Using the sparklyr package on a Hadoop cluster (not a VM), I'm working with several types of tables that need to be joined, filtered, etc... and I'm trying to determine what would be the most efficient way to use the dplyr commands along with the data management functions in sparklyr to run processing, store it in cache, and work with the intermediate data objects to produce downstream objects that remain in cache. This question is superficial as it's posed above, but I'm hoping to get a little more information than pure efficiency, so if you'd like to edit my question, I'm ok with that...

I have some tables in Hive, let's call them Activity2016,Accounts2016, and Accounts2017. The "Accounts" tables also include address history. I want to start with 2016 data merging the two tables on name and present address, filter on some activity and account detail, then merge two different ways with 2017 account information, specifically to tally the number of people who remained at their address vs. those who changed address. We've got millions of rows, so we're doing this activity with our spark cluster.

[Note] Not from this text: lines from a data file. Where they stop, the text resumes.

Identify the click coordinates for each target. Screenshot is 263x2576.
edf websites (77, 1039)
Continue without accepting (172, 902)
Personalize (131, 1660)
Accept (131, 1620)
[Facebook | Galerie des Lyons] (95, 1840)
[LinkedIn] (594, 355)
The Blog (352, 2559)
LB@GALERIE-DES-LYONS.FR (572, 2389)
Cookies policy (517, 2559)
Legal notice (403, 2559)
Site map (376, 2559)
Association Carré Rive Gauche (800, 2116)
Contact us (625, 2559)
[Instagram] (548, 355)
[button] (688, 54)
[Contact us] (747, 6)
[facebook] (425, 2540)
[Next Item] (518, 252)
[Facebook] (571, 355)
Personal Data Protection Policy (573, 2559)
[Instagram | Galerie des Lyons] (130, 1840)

So, to begin, this is what I'm doing now:

sc <- spark_connect()    

Activity2016 %>% filter(COL1 < Cut1 & COL1 > Cut2) %>% 
select(NAME,ADDRESS1) %>% 
inner_join(Accounts2016,c("NAME"="NAME","ADDRESS1"="ADDRESS1")) %>%
distinct(NAME,ADDRESS1) %>% sdf_register("JOIN2016")

tbl_cache(sc,"JOIN2016")
JOINED_2016 <- tbl(sc, "JOIN2016")

Acct2017 = tbl(sc, "HiveDB.Accounts2017")

# Now, I can run:
JOINED_2016 %>% inner_join(Acct2017,c("NAME"="NAME","ADDRESS1"="ADDRESS2")) %>%
distinct(NAME,ADDRESS1.x) %>% sdf_register("JOIN2017")

# Rinse & Repeat
tbl_cache(sc,"JOIN2017")
JOINED_2017 <- tbl(sc,"JOIN2017")

Then I continue working with JOINED_2016 and JOINED_2017, using dplyr verbs, etc...

There seems to be multiple inefficiencies here... like, 1) Shouldn't I be able to send it straight to cache and call it as a variable? 2) Shouldn't I also be able to send it straight into a written Hive table? 3) How can I cast the final object to run basic R commands like table(JOINED_2016$COL1) or are those unavailable (I'm getting errors when trying %>% select(COL1) %>% table)?

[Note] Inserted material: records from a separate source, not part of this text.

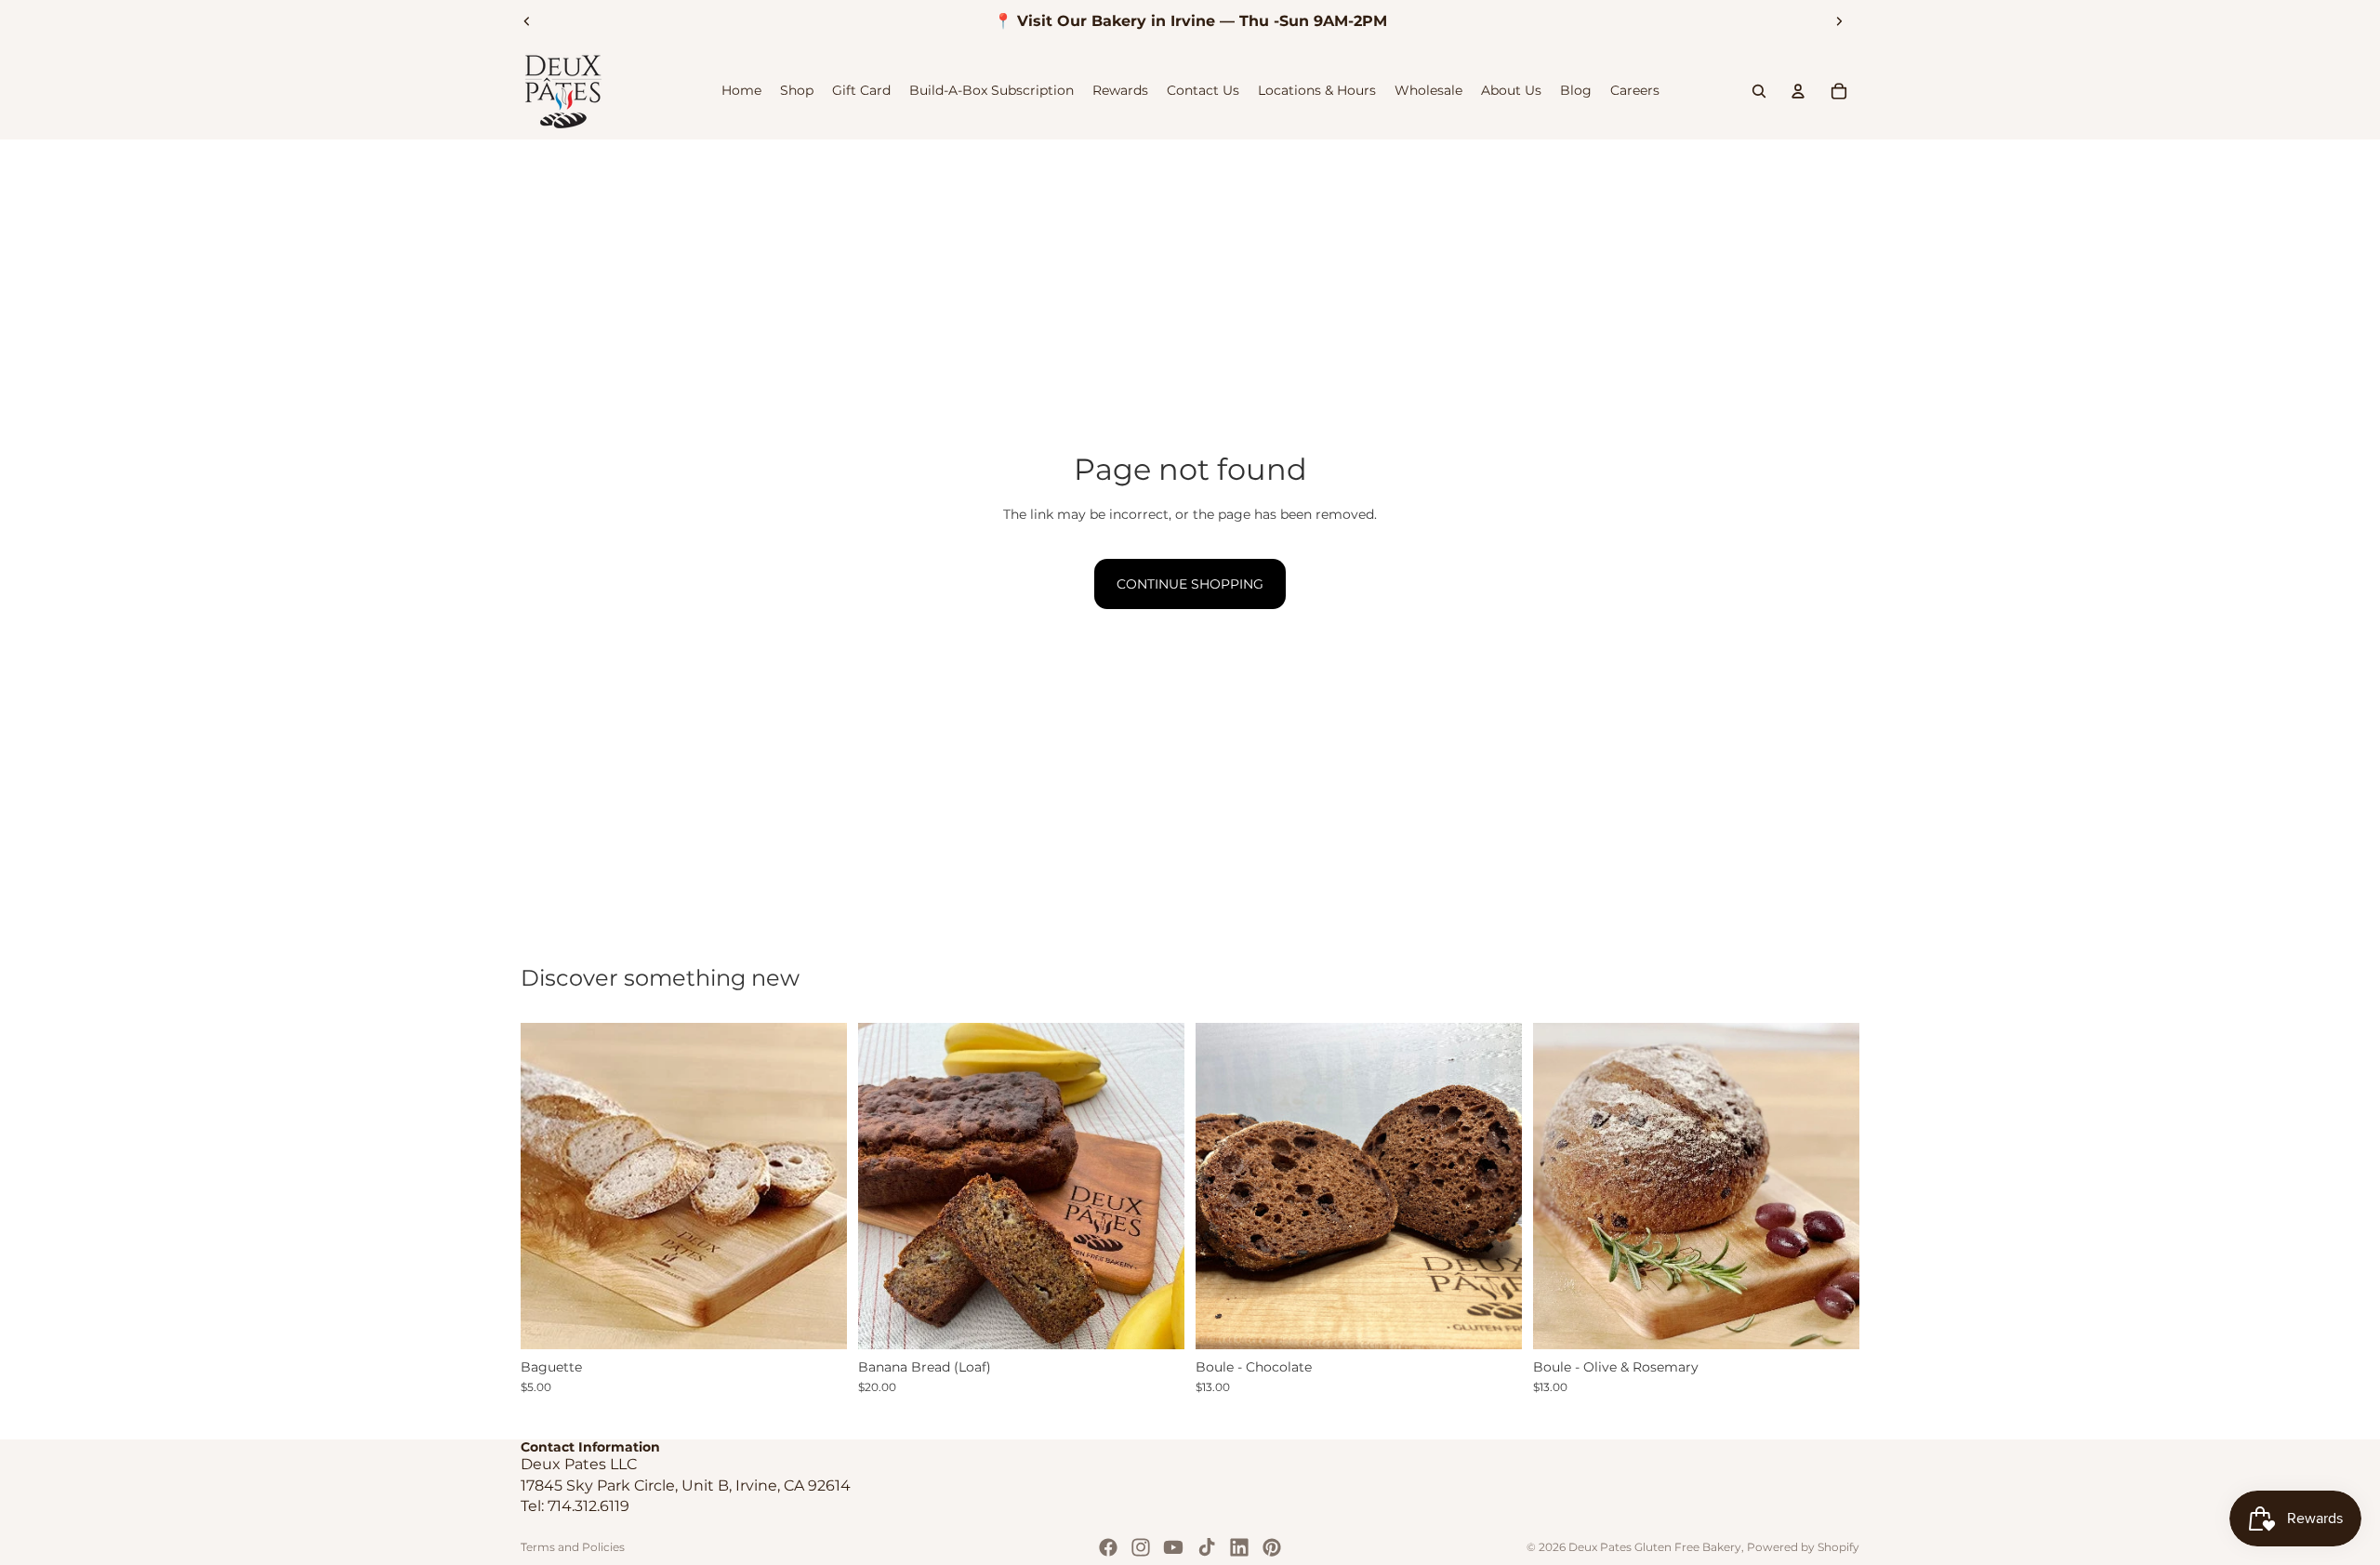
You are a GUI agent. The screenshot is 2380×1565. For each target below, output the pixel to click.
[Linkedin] (1239, 1547)
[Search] (1759, 91)
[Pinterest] (1272, 1547)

I'll lose the data if there's a downstream error and I don't write it... but I feel like there's too many choices about how to write the data that I'm not clear on. When does it end up as a cached object, versus an RDD, versus a Hive internal/external table, versus a Spark DataFrame and what constraints does each have with R's ability to work with those data objects?

For example, what if I just run:

JOIN2016 <- Activity2016 %>% filter(COL1 < Cut1 & COL1 > Cut2) %>% 
select(NAME,ADDRESS1) %>% 
inner_join(Accounts2016,c("NAME"="NAME","ADDRESS1"="ADDRESS1")) %>%
distinct(NAME,ADDRESS1) 

Would this be an R data.frame? (that would potentially crash the RAM of my gateway node... which is why I'm reluctant to try it. This is a cluster at the business)

So summarizing: Should I bother with the tbl and tbl_cache commands at all or do I need them?

Should I use dbWriteTable and can I do it directly after, before, or in lieu of sdf_register... or do I need to use the tbl command before I can write anything to Hive? sdf_register almost seems pointless.

Should I use copy_to or db_copy_to instead of dbWriteTable? I don't want to turn Hive into a dumping ground, so I want to be careful about how I write the intermediate data and then be consistent about how R will work with it after I store it.

Which of these data.frame-type do I have to run to work with the data like it's an in-memory R object, or am I restricted to dplyr commands?

Sorry there's so much in this question, but I don't feel like there's clarity around these issues in the R-bloggers articles, the sparklyr tutorials, nor the other questions on SOF.


Solution

  • sdf_register is not very useful when dealing with long running queries. It is basically an unmaterialized view which means it runs the underlying query each time you call it. Adding the following will write the data to Hive as a table.

    spark_dataframe %>% invoke("write") %>% invoke("saveAsTable", as.character("your_desired_table_name"))

    This uses saveAsTable as table which will create a table in have and keep that table even after the Spark session ends. Using createOrReplaceTempView does not persist the data when the Spark session ends.